Stated problem: Please reproduce each of the entries below word for word, leaving out the pictures.
== == ==
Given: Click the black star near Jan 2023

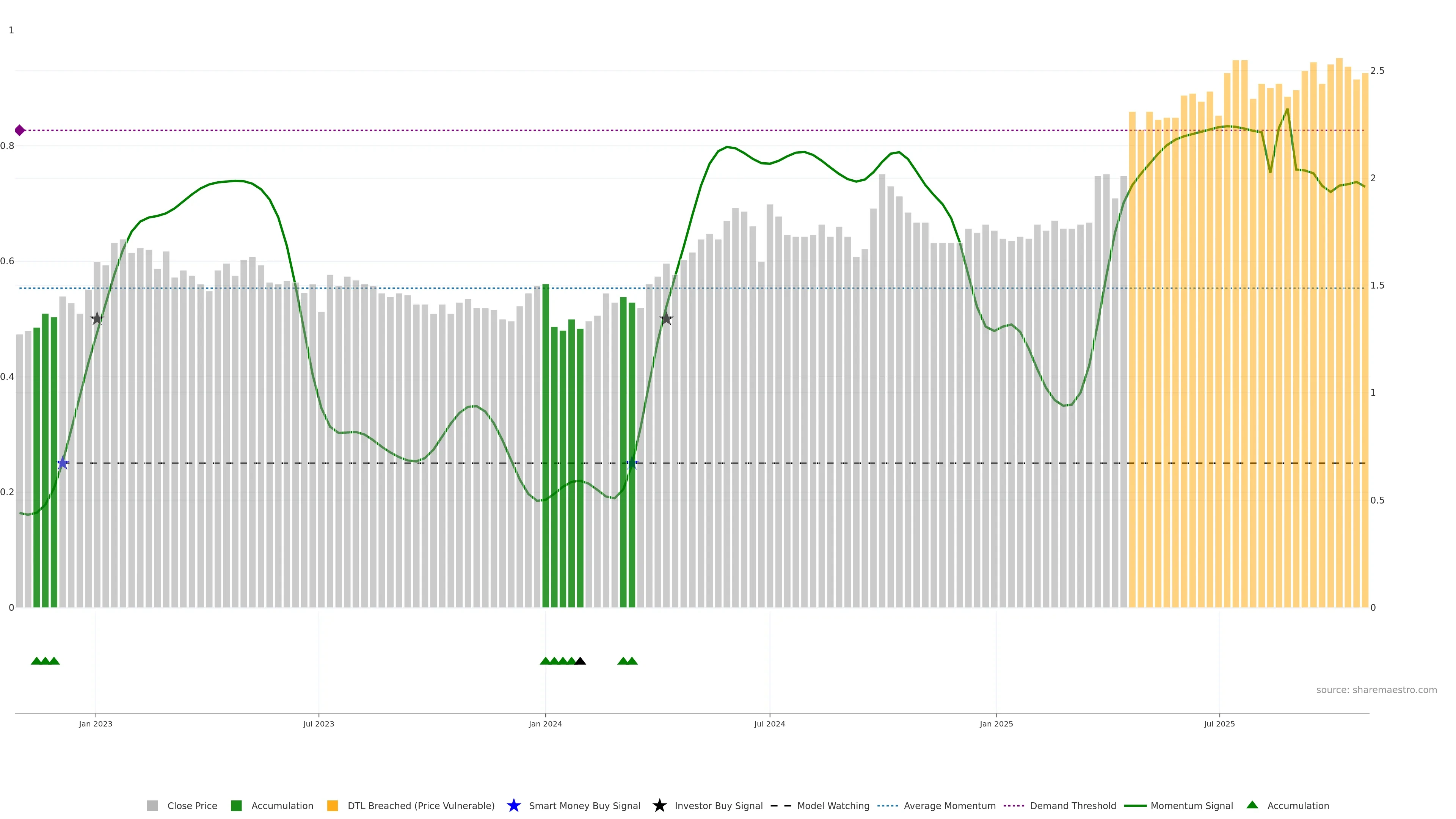Looking at the screenshot, I should pos(97,318).
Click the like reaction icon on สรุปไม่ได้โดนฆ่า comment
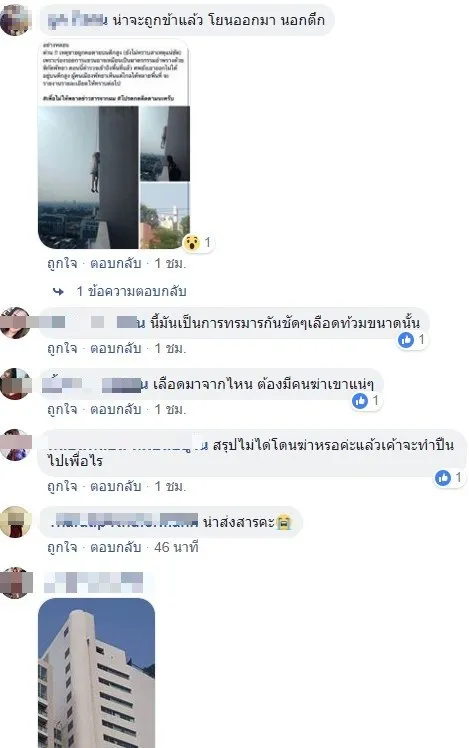Viewport: 469px width, 748px height. 443,478
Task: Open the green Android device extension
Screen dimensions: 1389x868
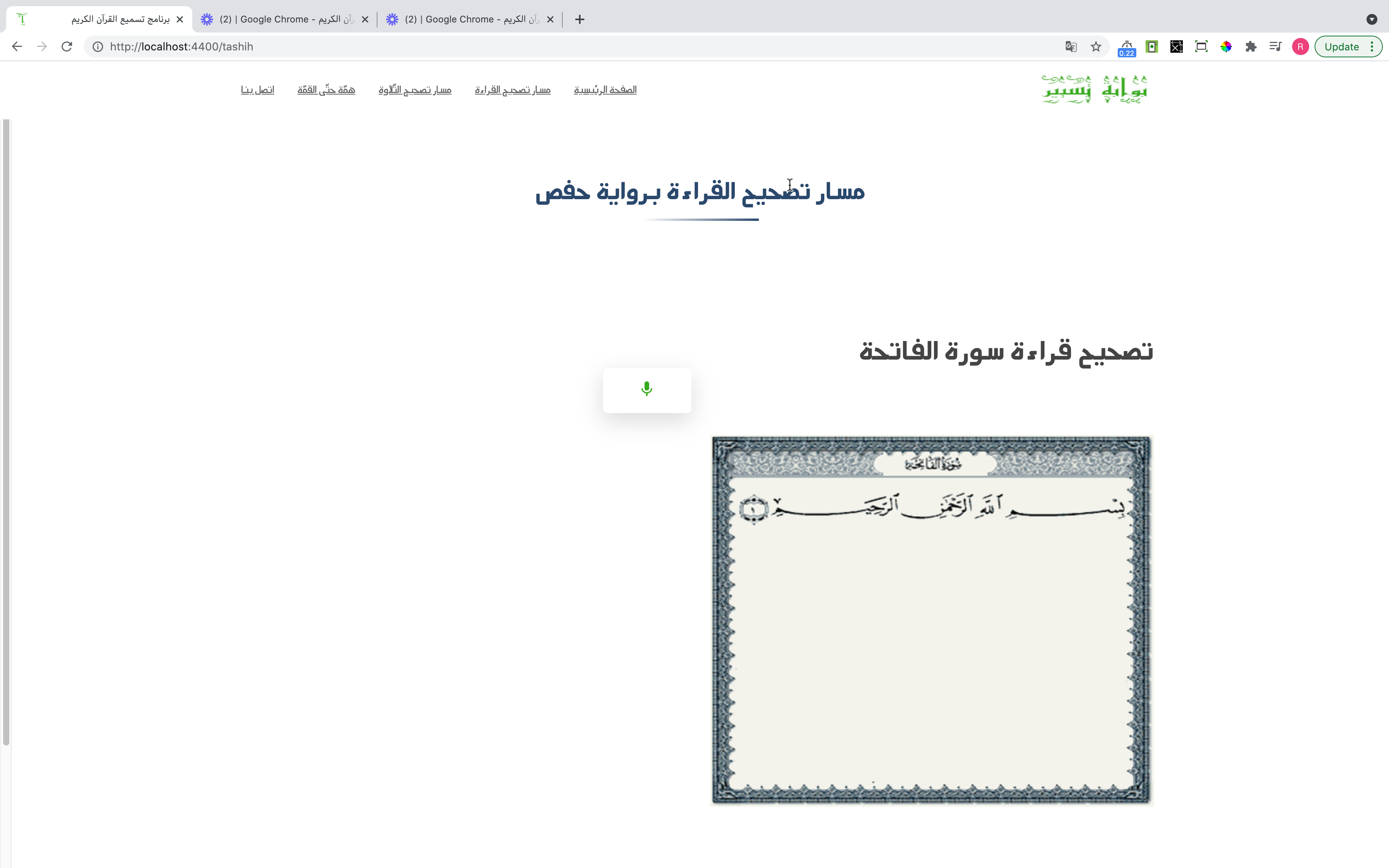Action: [x=1151, y=46]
== == ==
Solution:
Given: Click the black star near Jan 2023

Looking at the screenshot, I should pos(97,318).
Click the like reaction icon on สรุปไม่ได้โดนฆ่า comment
Viewport: 469px width, 748px height. 443,478
Task: Open the green Android device extension
Screen dimensions: 1389x868
Action: [x=1151, y=46]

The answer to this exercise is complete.